You have most likely heard the mantra, “The easiest way to make better photos: photograph your subjects against a clean background.”
They may even say, “99% of photos fail because the background is messy.”
I am here to tell you they are right and wrong. For the beginning photographer, it is much easier to simplify a background than to take a complex and cluttered background and make it work.
What my mentor Don Rutledge taught me was that backgrounds give context.
A clean background makes the subject pop out, but where are they? What are they doing?
Don taught me that it is a matter of composing to make sense of a scene and waiting for the “moment.”
Depth-of-field—is the distance between the nearest and farthest objects in a scene that appear acceptably sharp in an image.
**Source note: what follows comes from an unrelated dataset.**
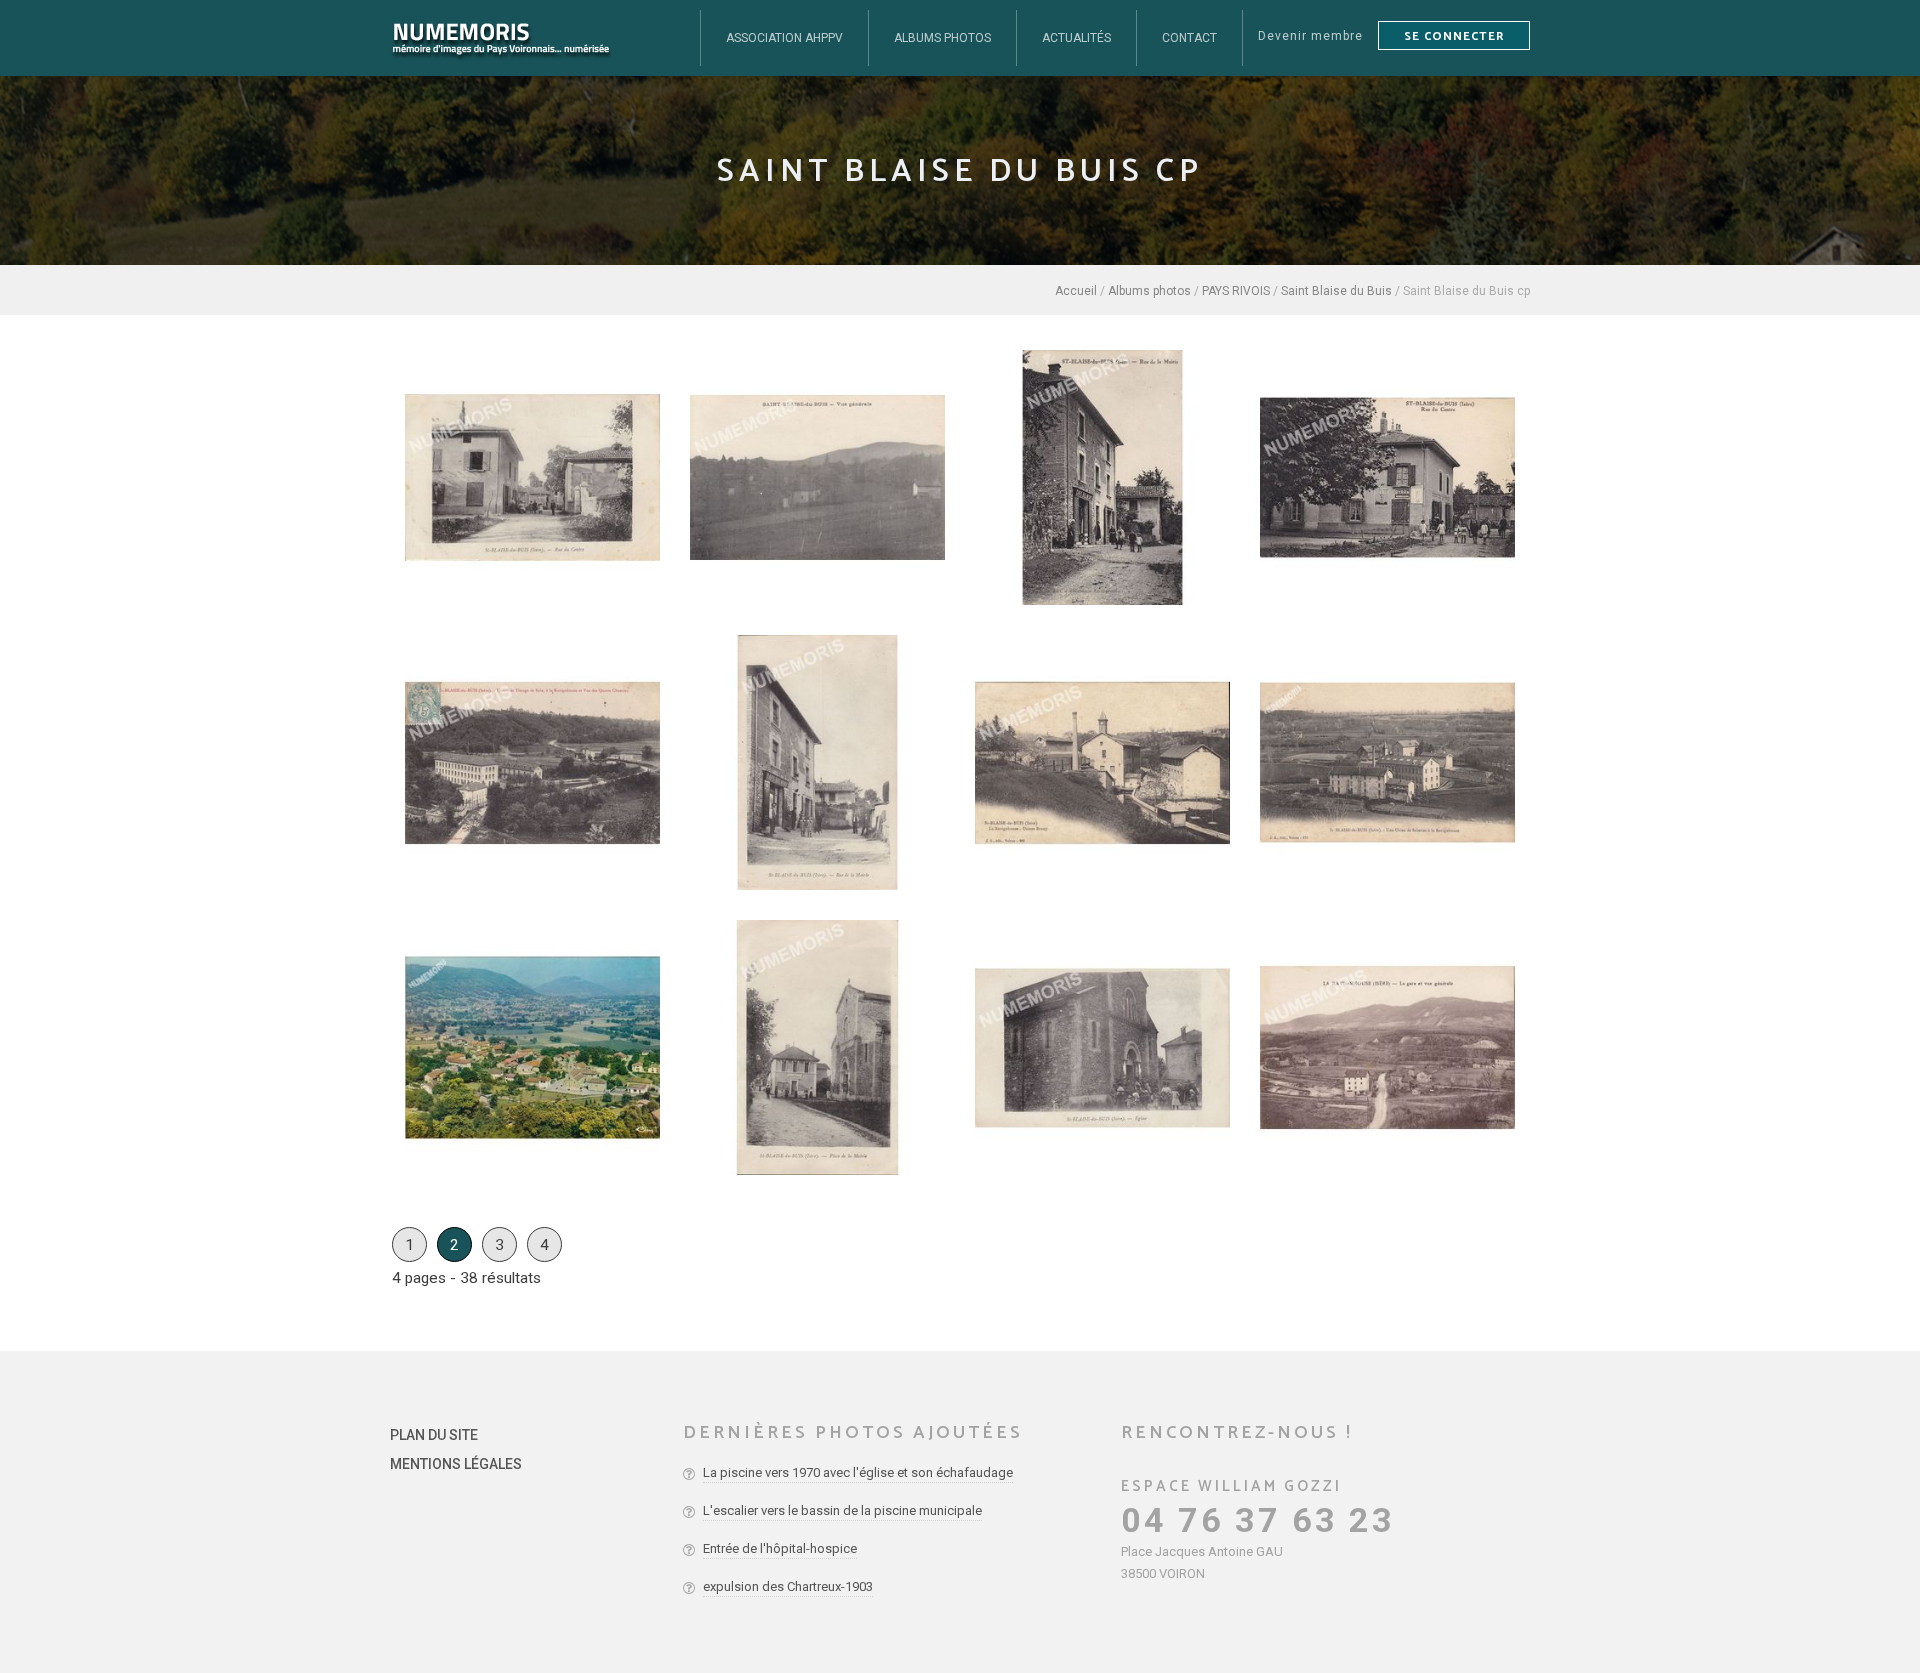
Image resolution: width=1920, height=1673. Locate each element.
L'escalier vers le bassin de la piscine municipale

Most photographers use a shallow depth-of-field to clean up their background.
The closer you get to something and the wider the aperture, the shallower the depth-of-field. Also, you are removing context.
You see, it is seeing all those people’s faces behind this man that helps give more context to this photo.
Seeing all the people in the background and their expressions helps photos many times.
Don had the patience and ability to see everything inside the frame. He taught many photographers how to see the edges and everything in between.
I think the background helps make many of Don’s photos. Had he followed the advice you hear about simplifying the background, he would have never been the communicator he was.
The background and everything around a subject can give context to a moment.
Without the woman in the background with the nurse’s hat on, you might not get from the photo that this photo has something to do with healthcare.
Don’t go out and shoot everything to include background. Clean backgrounds have their place.